Toma este pañuelo. Algo te secará –dije sacándolo del bolsillo de mi traje de
lino blanco y tendiéndoselo.
Finalmente, ella se dio la vuelta y comenzó a quitarse la ropa. A medida que el vestido
resbalaba por sus hombros, el rojo iba perdiendo protagonismo en favor de su
cérea piel. Por unos libidinosos y breves instantes sentí envidia del mar al
que imaginé gozando de la contemplación de su escultural anatomía, del
esplendor de la insultante turgencia de la juventud de su torso. El sujetador
acompañó enseguida al vestido, y en cuanto se secó un poco con mi pañuelo, le
ayudé a ponerse la sudadera. Ella se dio la vuelta prematuramente,
provocadora y sensual, dejando intencionadamente a la vista la parte inferior
de sus pechos. Instintivamente bajé la vista, avergonzado e incómodo, y la
obligué a volverse de nuevo, mientras me esforzaba por acompasar el movimiento
de la sudadera para que fuera ocultando lo que el vestido desvelaba hasta cubrir
sus nalgas.
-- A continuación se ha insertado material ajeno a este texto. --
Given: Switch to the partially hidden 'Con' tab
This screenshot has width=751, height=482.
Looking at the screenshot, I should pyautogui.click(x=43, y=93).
Finalmente, el color rojo tiñó la arena al resbalar sobre sus
piernas el vestido junto a unas pequeñas braguitas de encaje de la misma
tonalidad.
–¿No
te has atrevido a mirar?
–No
–respondí desabrido en
apariencia–. Ahora te pondré mi gabardina encima. Luego nos acercaremos a mi
hotel.
–¿Me
llevarás a tu habitación? –preguntó traviesa–. ¡Qué emocionante! –exclamó–. Y que dirás… ¿Que soy tu hija, tu
sobrina, tu nieta, quizá, tu amante?